[START DATASET CONTENT]

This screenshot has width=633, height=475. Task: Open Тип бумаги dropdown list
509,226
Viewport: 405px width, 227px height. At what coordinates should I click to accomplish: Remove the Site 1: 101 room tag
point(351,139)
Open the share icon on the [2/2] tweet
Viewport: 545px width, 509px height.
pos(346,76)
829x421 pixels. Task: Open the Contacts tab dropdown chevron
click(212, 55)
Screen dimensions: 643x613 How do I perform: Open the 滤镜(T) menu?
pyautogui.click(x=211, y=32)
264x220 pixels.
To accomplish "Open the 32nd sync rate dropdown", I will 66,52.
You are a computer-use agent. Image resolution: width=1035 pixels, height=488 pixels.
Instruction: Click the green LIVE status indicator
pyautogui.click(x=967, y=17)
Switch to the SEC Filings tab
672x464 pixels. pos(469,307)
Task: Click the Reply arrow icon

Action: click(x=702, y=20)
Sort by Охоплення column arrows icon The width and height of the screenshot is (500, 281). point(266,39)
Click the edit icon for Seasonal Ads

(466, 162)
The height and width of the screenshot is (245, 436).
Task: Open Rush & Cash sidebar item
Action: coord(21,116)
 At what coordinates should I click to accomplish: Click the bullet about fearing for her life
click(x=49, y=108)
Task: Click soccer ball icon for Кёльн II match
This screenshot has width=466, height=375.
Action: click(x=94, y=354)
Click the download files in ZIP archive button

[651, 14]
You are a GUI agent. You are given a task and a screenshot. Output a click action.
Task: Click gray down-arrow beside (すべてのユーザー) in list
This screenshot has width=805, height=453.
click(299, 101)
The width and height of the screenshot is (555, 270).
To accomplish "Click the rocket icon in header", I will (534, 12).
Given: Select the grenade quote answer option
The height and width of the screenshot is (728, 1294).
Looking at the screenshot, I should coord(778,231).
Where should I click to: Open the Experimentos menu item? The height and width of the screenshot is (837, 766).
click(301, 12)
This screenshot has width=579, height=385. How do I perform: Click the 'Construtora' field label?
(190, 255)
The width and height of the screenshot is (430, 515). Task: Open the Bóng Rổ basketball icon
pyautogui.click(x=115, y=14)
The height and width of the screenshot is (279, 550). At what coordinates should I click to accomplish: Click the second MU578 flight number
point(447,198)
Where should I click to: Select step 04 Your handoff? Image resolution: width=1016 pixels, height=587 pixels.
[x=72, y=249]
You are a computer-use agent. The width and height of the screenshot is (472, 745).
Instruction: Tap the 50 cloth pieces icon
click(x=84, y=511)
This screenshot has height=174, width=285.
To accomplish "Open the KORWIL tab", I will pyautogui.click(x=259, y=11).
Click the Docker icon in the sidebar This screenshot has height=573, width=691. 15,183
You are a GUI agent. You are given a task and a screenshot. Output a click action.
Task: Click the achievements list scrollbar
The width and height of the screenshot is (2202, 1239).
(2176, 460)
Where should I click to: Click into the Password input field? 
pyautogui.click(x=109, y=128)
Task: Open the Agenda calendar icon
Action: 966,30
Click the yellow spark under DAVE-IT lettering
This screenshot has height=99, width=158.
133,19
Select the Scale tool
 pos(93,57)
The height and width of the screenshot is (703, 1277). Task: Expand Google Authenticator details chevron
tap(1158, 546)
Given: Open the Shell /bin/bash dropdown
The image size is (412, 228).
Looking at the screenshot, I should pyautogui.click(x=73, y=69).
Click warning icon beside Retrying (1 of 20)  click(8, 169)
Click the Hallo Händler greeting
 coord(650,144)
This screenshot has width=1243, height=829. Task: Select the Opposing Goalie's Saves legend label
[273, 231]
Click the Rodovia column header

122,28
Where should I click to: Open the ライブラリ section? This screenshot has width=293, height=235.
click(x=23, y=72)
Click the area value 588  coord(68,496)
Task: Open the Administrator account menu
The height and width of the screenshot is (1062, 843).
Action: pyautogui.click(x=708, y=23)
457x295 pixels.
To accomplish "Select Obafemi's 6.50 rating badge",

[END DATASET CONTENT]

Copy out all of the data above, putting "drop-down" wherever "dropdown" appears and leaving everything else unchanged.

This screenshot has width=633, height=475. Task: Open Тип бумаги drop-down list
509,226
Viewport: 405px width, 227px height. At what coordinates should I click to accomplish: Remove the Site 1: 101 room tag
point(351,139)
Open the share icon on the [2/2] tweet
Viewport: 545px width, 509px height.
pos(346,76)
829x421 pixels. Task: Open the Contacts tab drop-down chevron
click(212, 55)
Screen dimensions: 643x613 How do I perform: Open the 滤镜(T) menu?
pyautogui.click(x=211, y=32)
264x220 pixels.
To accomplish "Open the 32nd sync rate drop-down", I will 66,52.
You are a computer-use agent. Image resolution: width=1035 pixels, height=488 pixels.
Instruction: Click the green LIVE status indicator
pyautogui.click(x=967, y=17)
Switch to the SEC Filings tab
672x464 pixels. pos(469,307)
Task: Click the Reply arrow icon

Action: click(x=702, y=20)
Sort by Охоплення column arrows icon The width and height of the screenshot is (500, 281). point(266,39)
Click the edit icon for Seasonal Ads

(466, 162)
The height and width of the screenshot is (245, 436).
Task: Open Rush & Cash sidebar item
Action: coord(21,116)
 At what coordinates should I click to accomplish: Click the bullet about fearing for her life
click(x=49, y=108)
Task: Click soccer ball icon for Кёльн II match
This screenshot has width=466, height=375.
Action: click(x=94, y=354)
Click the download files in ZIP archive button

[651, 14]
You are a GUI agent. You are given a task and a screenshot. Output a click action.
Task: Click gray down-arrow beside (すべてのユーザー) in list
This screenshot has width=805, height=453.
click(299, 101)
The width and height of the screenshot is (555, 270).
To accomplish "Click the rocket icon in header", I will (534, 12).
Given: Select the grenade quote answer option
The height and width of the screenshot is (728, 1294).
Looking at the screenshot, I should coord(778,231).
Where should I click to: Open the Experimentos menu item? The height and width of the screenshot is (837, 766).
click(301, 12)
This screenshot has width=579, height=385. How do I perform: Click the 'Construtora' field label?
(190, 255)
The width and height of the screenshot is (430, 515). Task: Open the Bóng Rổ basketball icon
pyautogui.click(x=115, y=14)
The height and width of the screenshot is (279, 550). At what coordinates should I click to accomplish: Click the second MU578 flight number
point(447,198)
Where should I click to: Select step 04 Your handoff? Image resolution: width=1016 pixels, height=587 pixels.
[x=72, y=249]
You are a computer-use agent. The width and height of the screenshot is (472, 745).
Instruction: Tap the 50 cloth pieces icon
click(x=84, y=511)
This screenshot has height=174, width=285.
To accomplish "Open the KORWIL tab", I will pyautogui.click(x=259, y=11).
Click the Docker icon in the sidebar This screenshot has height=573, width=691. 15,183
You are a GUI agent. You are given a task and a screenshot. Output a click action.
Task: Click the achievements list scrollbar
The width and height of the screenshot is (2202, 1239).
(2176, 460)
Where should I click to: Click into the Password input field? 
pyautogui.click(x=109, y=128)
Task: Open the Agenda calendar icon
Action: 966,30
Click the yellow spark under DAVE-IT lettering
This screenshot has height=99, width=158.
133,19
Select the Scale tool
 pos(93,57)
The height and width of the screenshot is (703, 1277). Task: Expand Google Authenticator details chevron
tap(1158, 546)
Given: Open the Shell /bin/bash drop-down
The image size is (412, 228).
Looking at the screenshot, I should pyautogui.click(x=73, y=69).
Click warning icon beside Retrying (1 of 20)  click(8, 169)
Click the Hallo Händler greeting
 coord(650,144)
This screenshot has width=1243, height=829. Task: Select the Opposing Goalie's Saves legend label
[273, 231]
Click the Rodovia column header

122,28
Where should I click to: Open the ライブラリ section? This screenshot has width=293, height=235.
click(x=23, y=72)
Click the area value 588  coord(68,496)
Task: Open the Administrator account menu
The height and width of the screenshot is (1062, 843).
Action: pyautogui.click(x=708, y=23)
457x295 pixels.
To accomplish "Select Obafemi's 6.50 rating badge",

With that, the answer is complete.